Modifiez, s'il vous plaît, le passage du texte de la page qui s'ouvre sur les mots contenant « Ce mois de mars » et se clôt sur « trois concerts ? », en y remplaçant « troisième » par « quatrième ».

- Texte de la page
————————

Ce mois de mars aura lieu la troisième édition du festival du Bruit Qui Pense. Pouvez-vous nous en dire plus, notamment sur le concept de modération que vous proposez lors des trois concerts ?
« Le nom de ce festival est inspiré d’une pensée de Victor Hugo :
La musique, c’est du bruit qui pense.
Le constat de départ est qu’il y a souvent une barrière entre le public et les artistes classiques, quelque chose d’assez distant. Je pense aux concerts de Richter: lorsqu’il se produisait en concert, il y avait un côté mystique ; il ne disait rien, il jouait puis il disparaissait! À cette époque le public était absolument fasciné par cela mais aujourd’hui je pense que cette approche peut dérouter.
D’un autre côté certains artistes n’aiment pas parler avant de jouer, ils préfèrent être dans leur monde. Alors j’ai essayé de trouver un moyen afin de faire entendre la voix de l’artiste et en même temps ne pas le déranger quand il est dans sa bulle.
C’est pour cela que j’ai imaginé ce concept de modérateur.
La particularité du festival est d’associer au concert un concept de modération. Une personne mélomane, pas forcément musicienne, présente le programme et fait le lien entre le musicien et le spectateur. Ce modérateur interviewe l’artiste sur scène, il incite l’artiste à s’exprimer et ainsi permet au public d’en savoir plus, sur l’intention du compositeur par exemple, ou sur les choix d’interprétation du musicien. Ce modérateur passe également la parole au public s’il souhaite poser des questions à l’artiste.
Je pense que c’est une belle approche qui permet de respecter l’artiste avant qu’il se produise sur scène tout en lui permettant plus facilement de s’ouvrir au public après son concert.
Le public a été très réceptif sur lors des deux précédents festivals et a beaucoup aimé poser des questions. »
Quel sera le programme du festival ?
« Au programme du concert d’ouverture, vendredi 23 mars : un récital de lieder et mélodies de Poulenc, Duparc, Schumann.
Je suis heureux d’y faire découvrir au public la mezzo soprano Laeticia Goepfert : j’ai été subjugué par son talent! Elle démarre une belle carrière mais est encore jeune et l’idée me plaisait de lui proposer de se produire en concert avec Danielle Laval, pianiste de renom en France, l’idée étant de créer des rencontres entre les musiciens qui n’ont pas forcément les mêmes horizons.

————————

- Jeu d'enregistrements
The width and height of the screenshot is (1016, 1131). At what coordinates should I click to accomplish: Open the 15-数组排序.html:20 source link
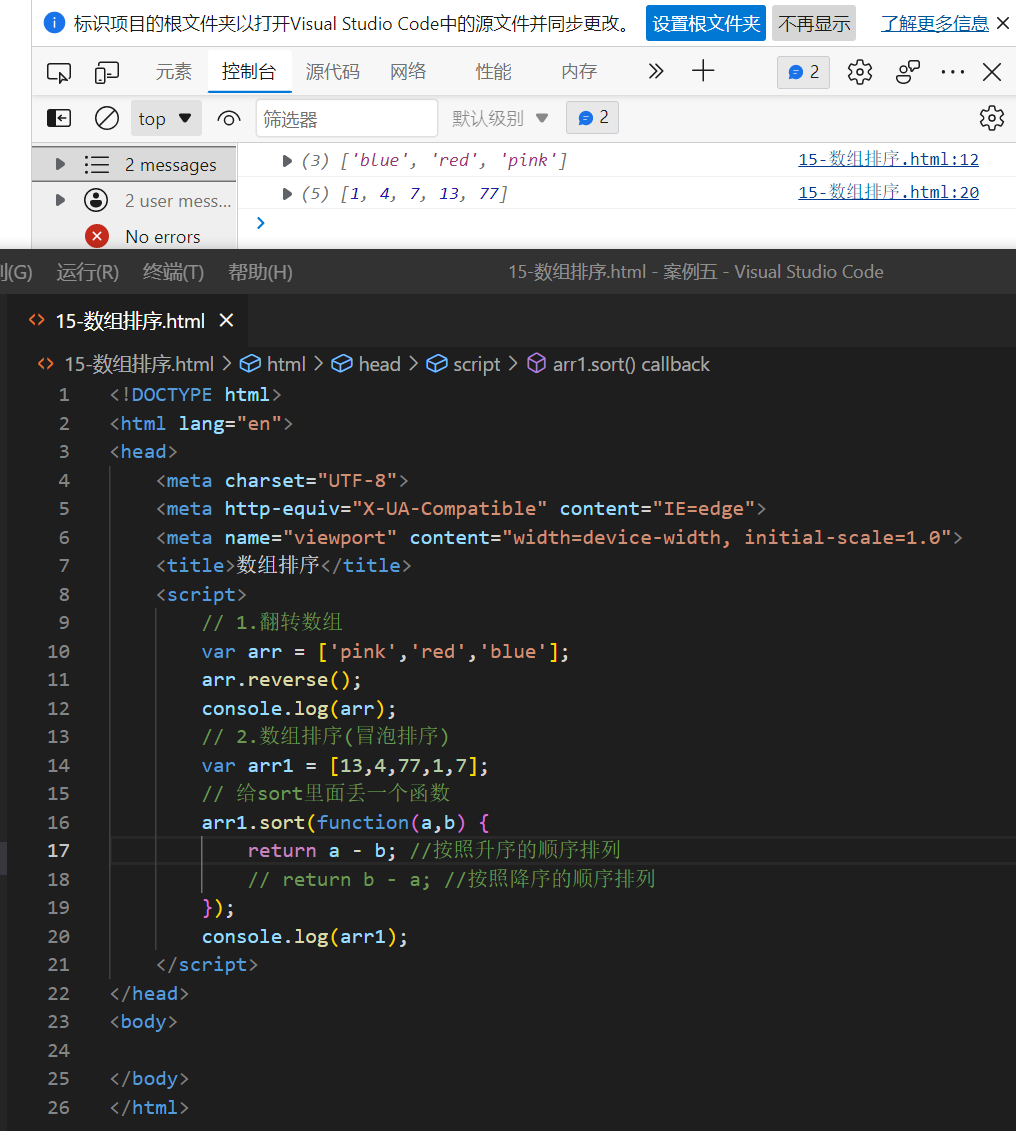pyautogui.click(x=888, y=192)
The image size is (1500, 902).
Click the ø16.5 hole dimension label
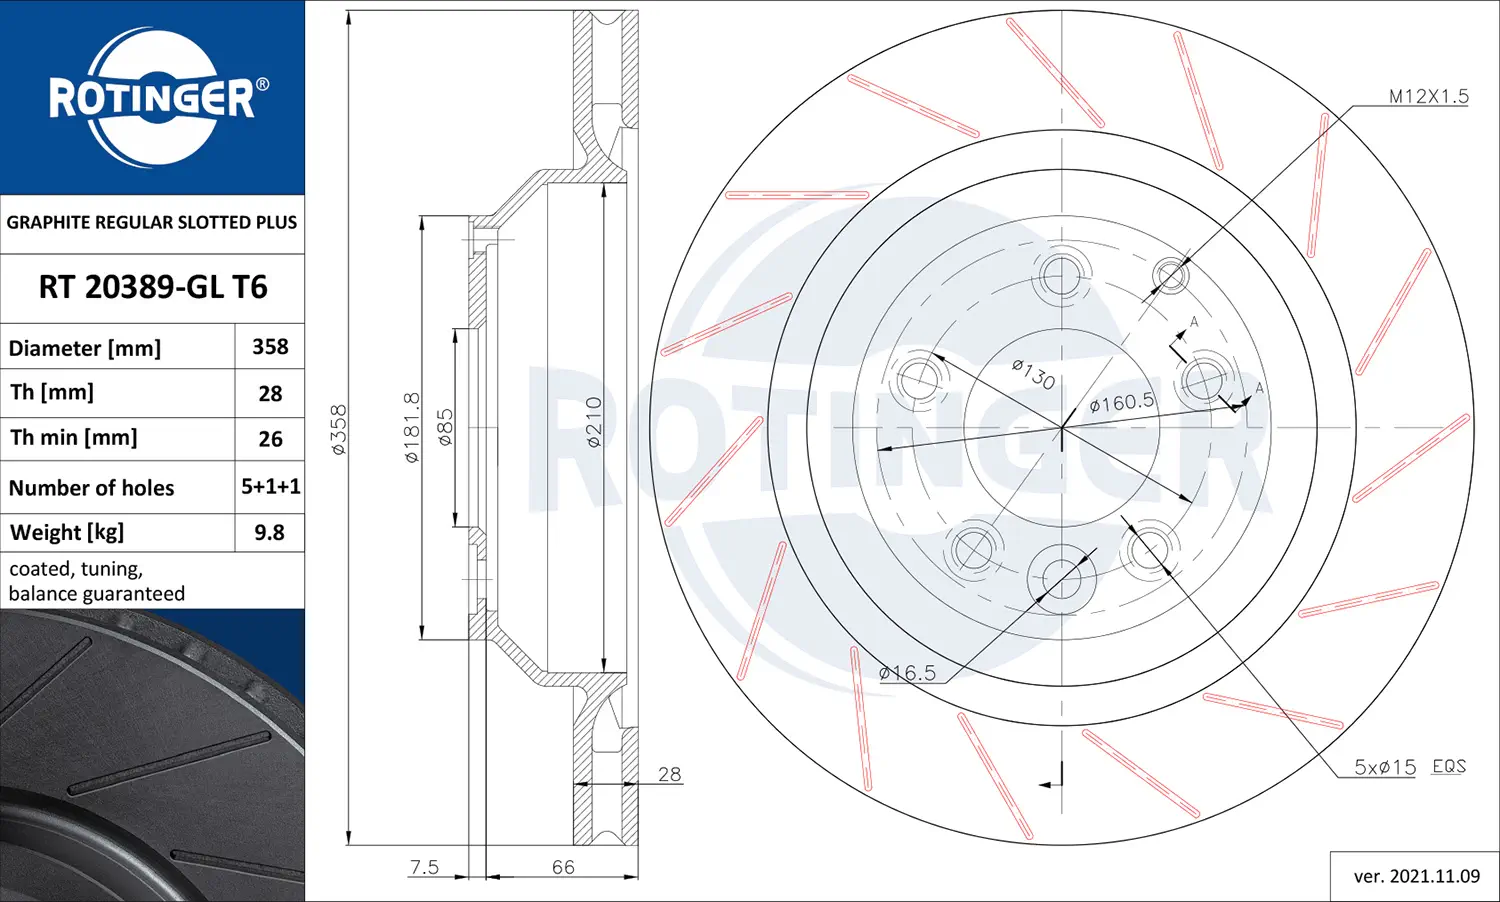pos(907,673)
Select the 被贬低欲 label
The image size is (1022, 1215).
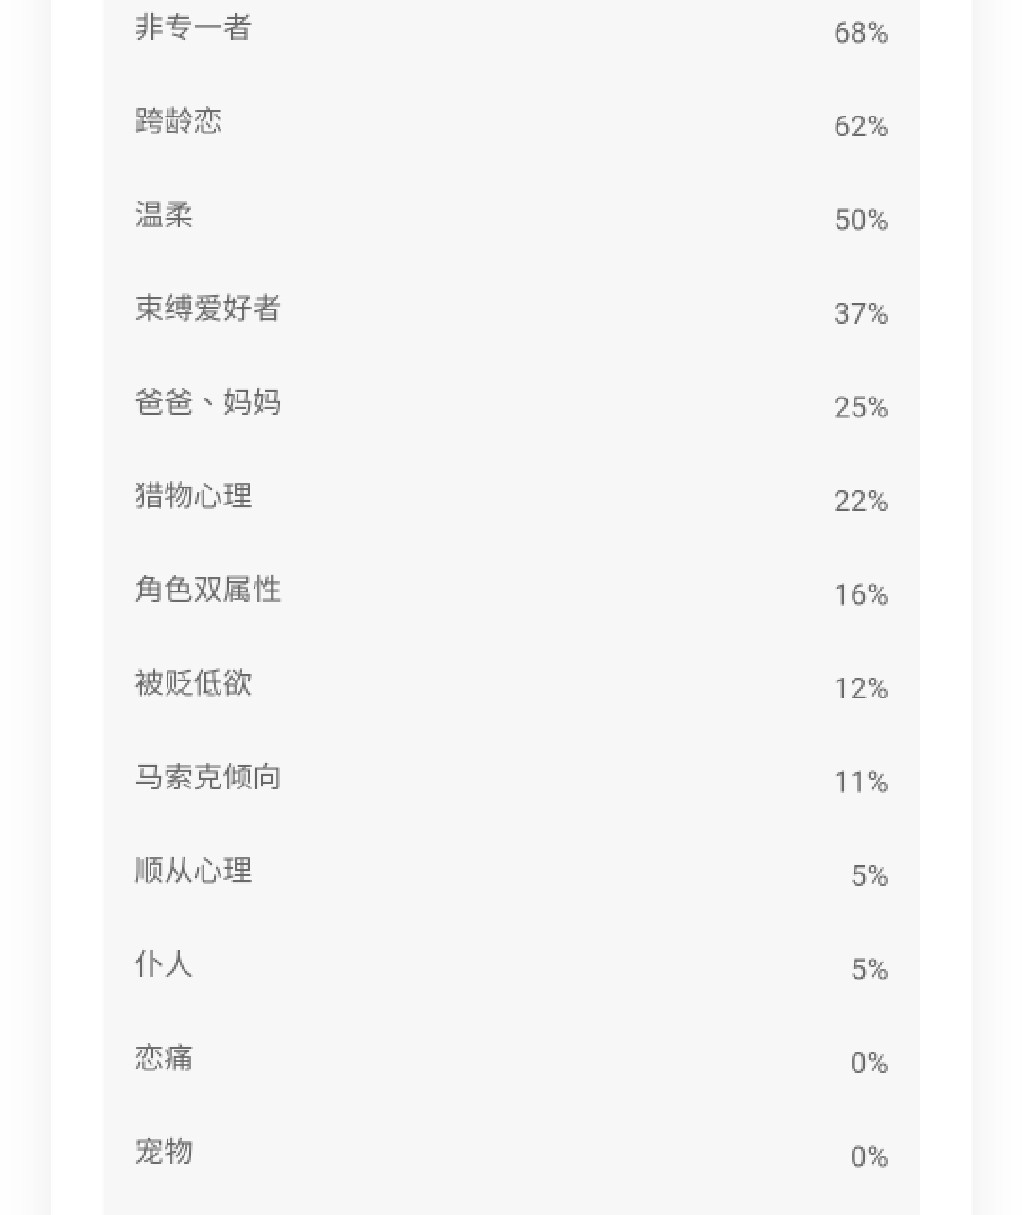[x=193, y=684]
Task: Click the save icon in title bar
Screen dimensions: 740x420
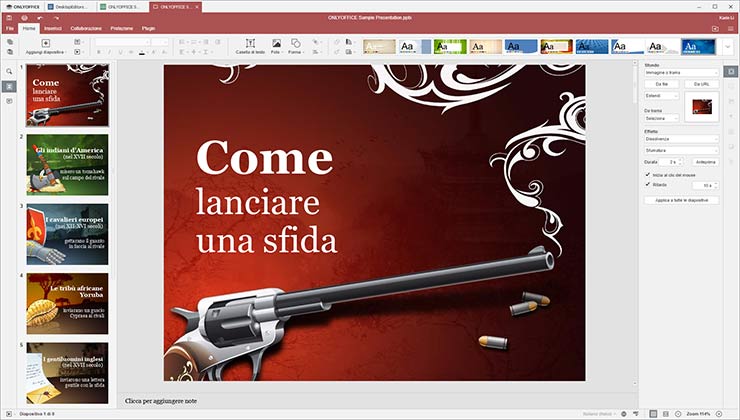Action: (x=9, y=18)
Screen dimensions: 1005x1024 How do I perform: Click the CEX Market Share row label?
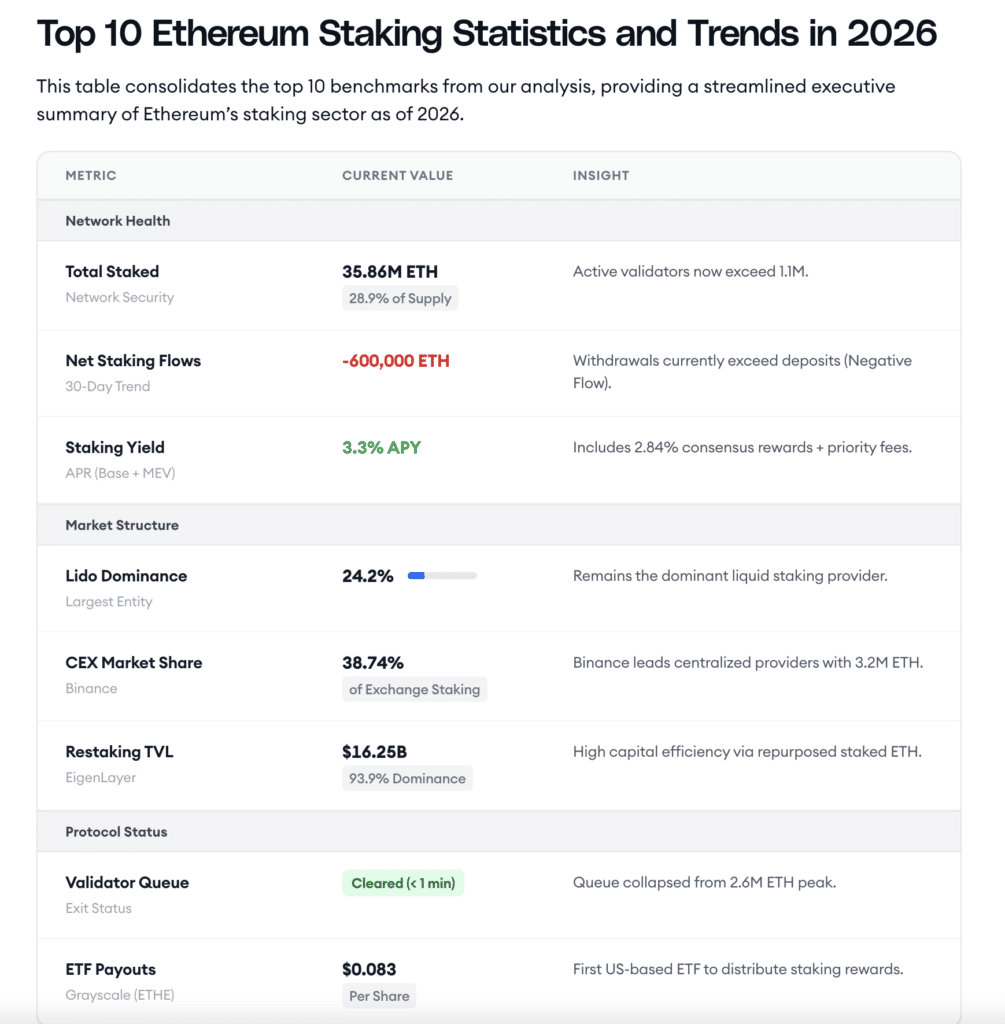point(134,662)
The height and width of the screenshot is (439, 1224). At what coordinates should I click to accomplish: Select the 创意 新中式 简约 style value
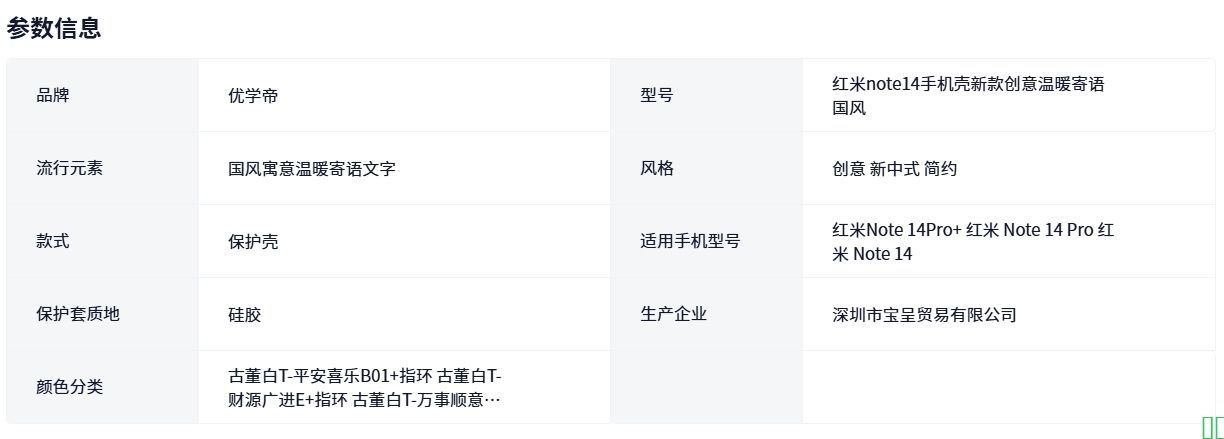[x=894, y=169]
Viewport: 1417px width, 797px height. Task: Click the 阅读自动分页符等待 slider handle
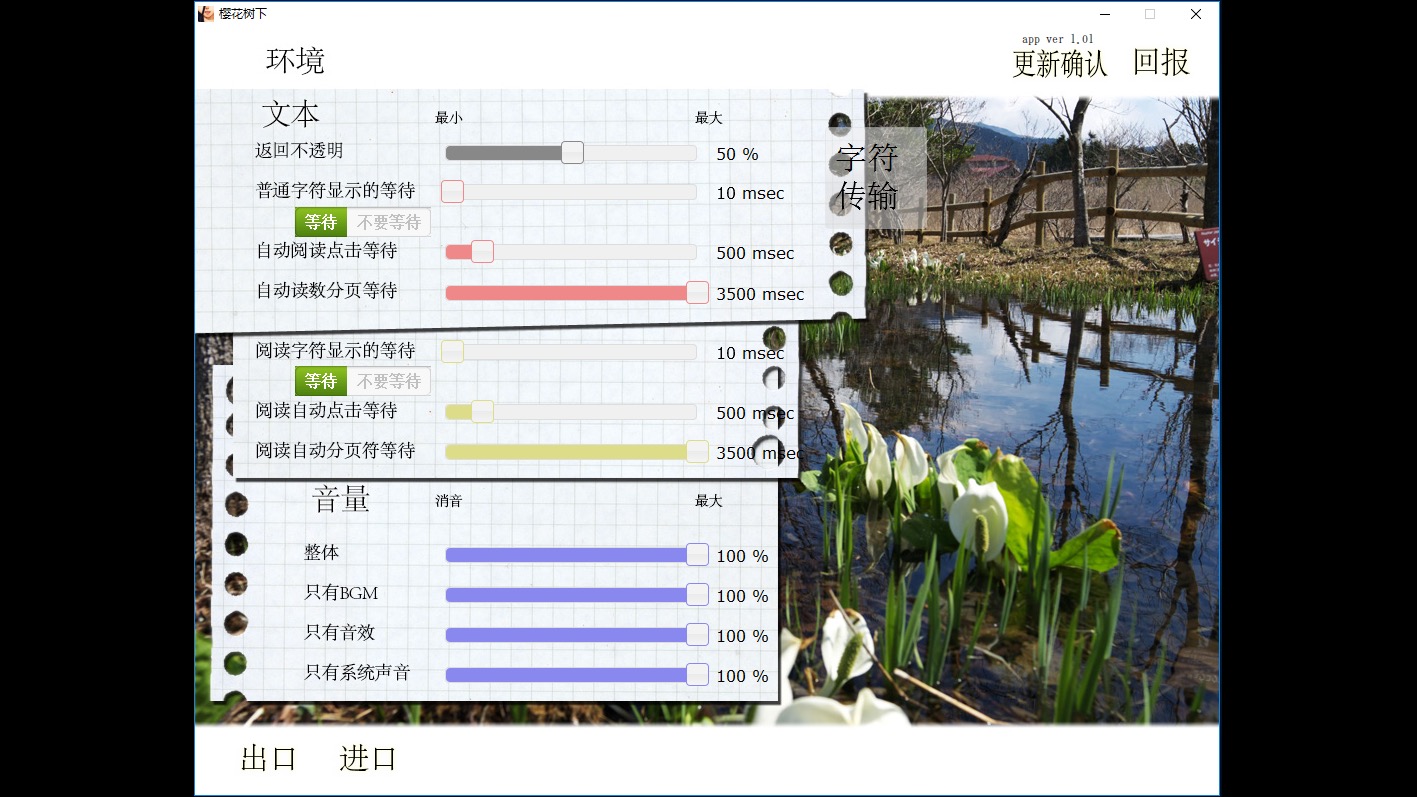click(696, 451)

————————

- Résultat final
Ce mois de mars aura lieu la quatrième édition du festival du Bruit Qui Pense. Pouvez-vous nous en dire plus, notamment sur le concept de modération que vous proposez lors des trois concerts ?